I'd been operating with the assumption that usefulness provided protection. Jin had confirmed that assumption held — dark futures were dimming as my value to Border increased. But protection wasn't immunity. If enough investigators reached critical mass, if patterns connected across different observation sources...
The thought didn't complete. It didn't need to.
Tamakoma's lights appeared ahead, welcoming in the evening darkness. The squad waited there — Yūma with his unconditional loyalty, Chika with her careful distance, Replica with its continuous logging. The family I'd built from transmigration's impossible circumstances.
They deserved a captain who could protect them. That protection required winning Rank Wars, required climbing Border's hierarchy, required demonstrating value that made investigation politically costly.

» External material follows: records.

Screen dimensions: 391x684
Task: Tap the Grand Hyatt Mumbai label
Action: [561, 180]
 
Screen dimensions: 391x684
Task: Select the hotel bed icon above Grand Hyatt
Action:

But it also required adapting. Varying patterns. Introducing noise that confused analysts who studied decision-making.
The canonical knowledge that had carried me this far was becoming liability. Perfect optimization created perfect patterns; perfect patterns became evidence for anyone patient enough to compile them.
Ninomiya collected patterns. And I'd just demonstrated a pattern worth collecting.
The hunter was about to be hunted.
I entered Tamakoma Branch with Jin's warning echoing in my thoughts, planning variations I hadn't needed before and wondering how many more victories I could afford before the cost exceeded the benefit.